Contributed by Emily Dressler from Deeds.com
Indiana outlines the rules for its transfer on death deed in IC § 32-17-14 – the “Transfer on Death Property Act.” The act, which became effective on July 1, 2009, gives owners/grantors of real estate in Indiana the ability to initiate, but not complete, the transfer process to a designated beneficiary while retaining absolute control in the property. This means the owner (grantor) may sell, rent, mortgage or otherwise use the property with no penalty for waste or obligation to the named beneficiary. In addition, because the conveyance does not take effect until the owner’s death, he/she may change or remove, at will, the primary beneficiary, contingent beneficiary, or how multiple beneficiaries will take ownership (joint tenants with rights of survivorship, tenants in common, etc.). IC 32-17-14-16 contains the process for changing or revoking beneficiaries. Because of the potential for change, there is no obligation for the beneficiary/grantee to provide consideration (money or something else of value).

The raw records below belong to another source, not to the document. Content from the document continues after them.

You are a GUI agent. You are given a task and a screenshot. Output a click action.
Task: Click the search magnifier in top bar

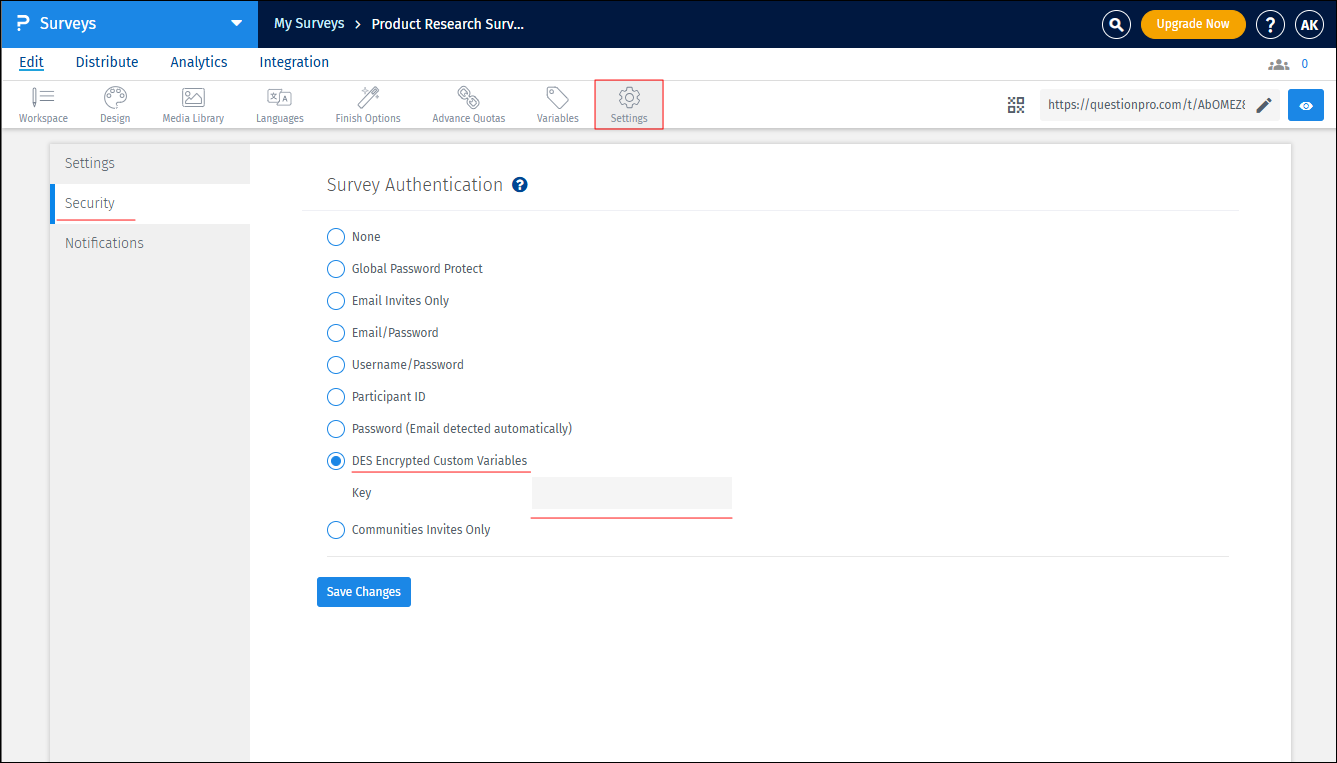click(x=1116, y=24)
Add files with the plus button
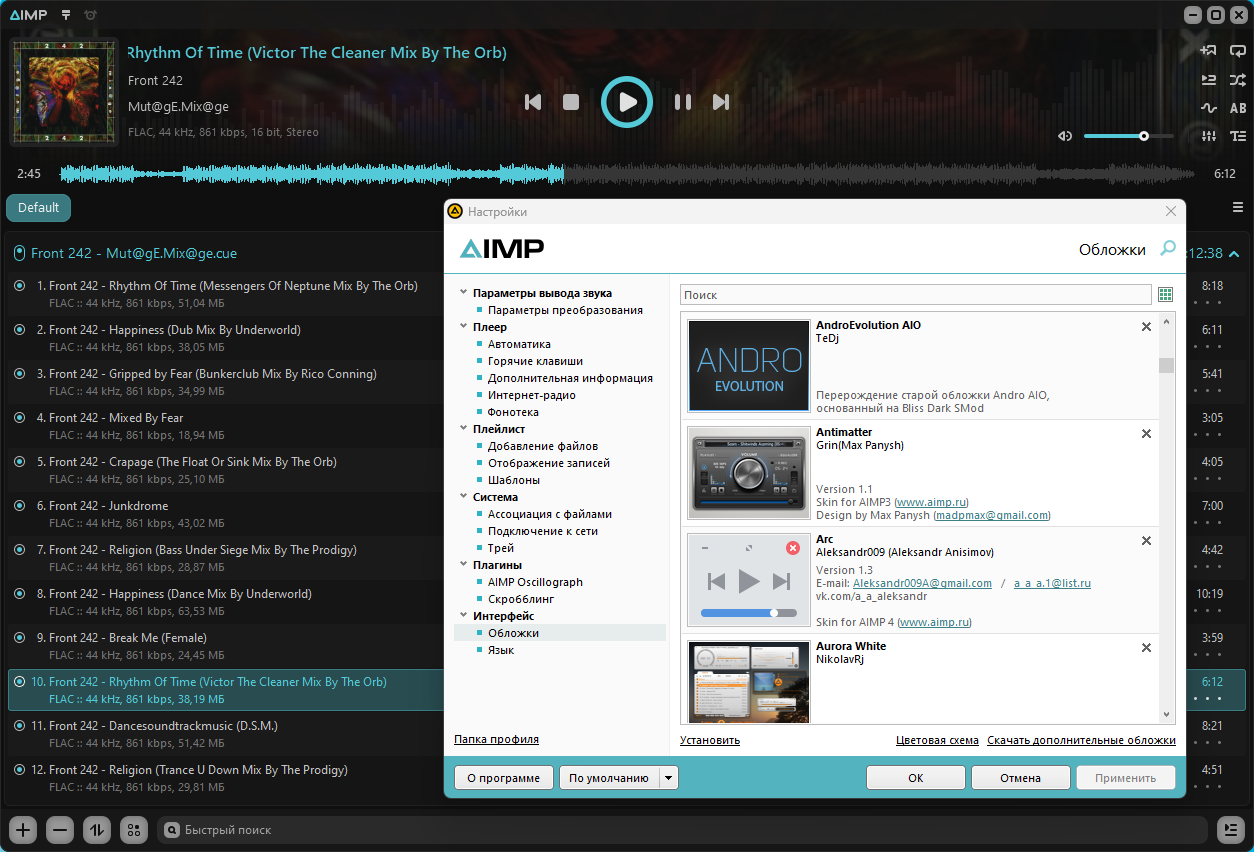The image size is (1254, 852). tap(24, 829)
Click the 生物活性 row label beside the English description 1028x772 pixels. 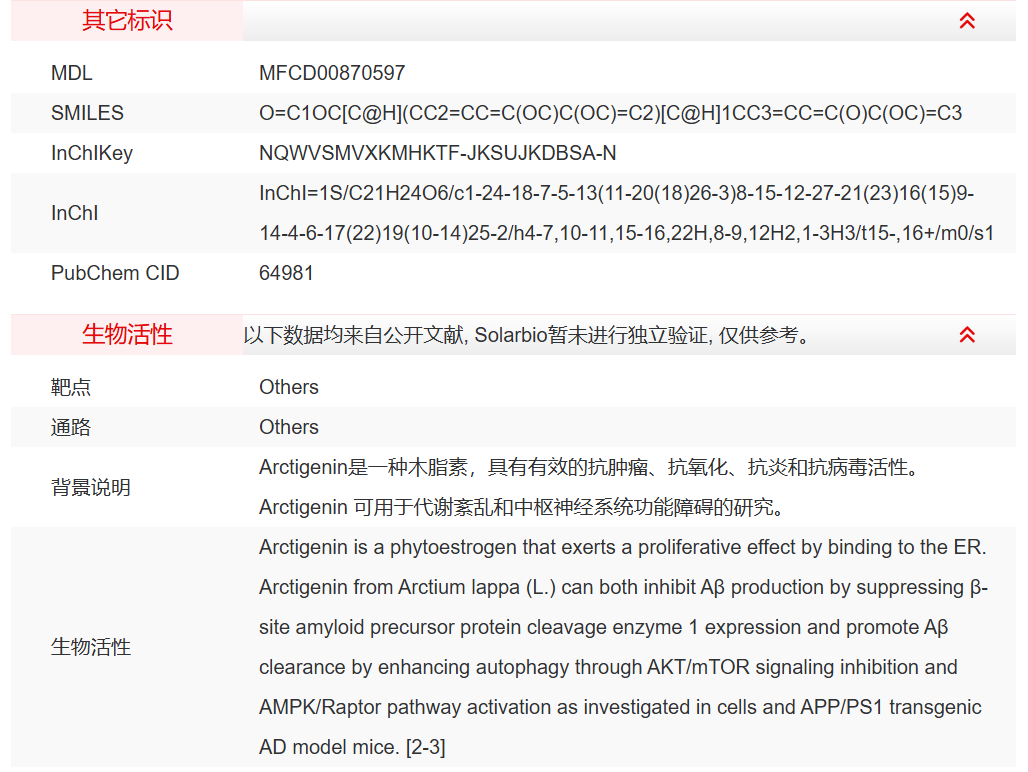point(91,647)
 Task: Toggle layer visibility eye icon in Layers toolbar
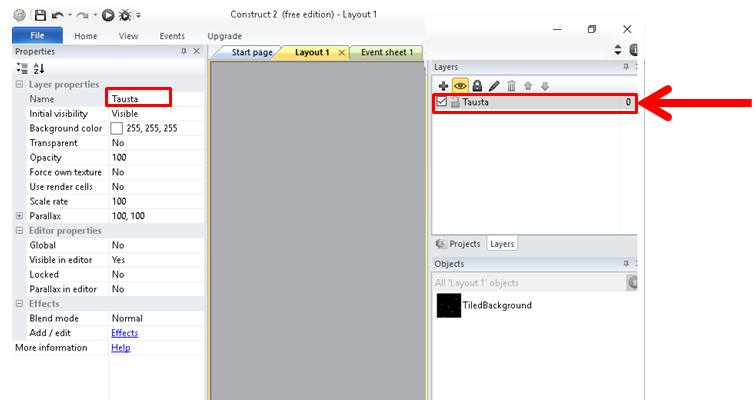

According to IC 32-17-14-11, an Indiana transfer on death deed transfers the interest to the beneficiary only when executed by the owner or the owner’s legal representative and recorded, during the owner’s life, with the recorder of deeds in the county in which the real property is situated.
Indiana’s transfer on death statute does not include a specific form, but instead describes the wording for a beneficiary designation. As a result, the conveyance may be included in either a warranty deed or a quitclaim deed with equal validity.
In general, this is a useful, simple, and effective estate planning tool for those who wish to convey real property rights with no need for probate. Even so, carefully consider the impact that a transfer on death deed may have on taxes, as well as eligibility for local, state, and federal benefits.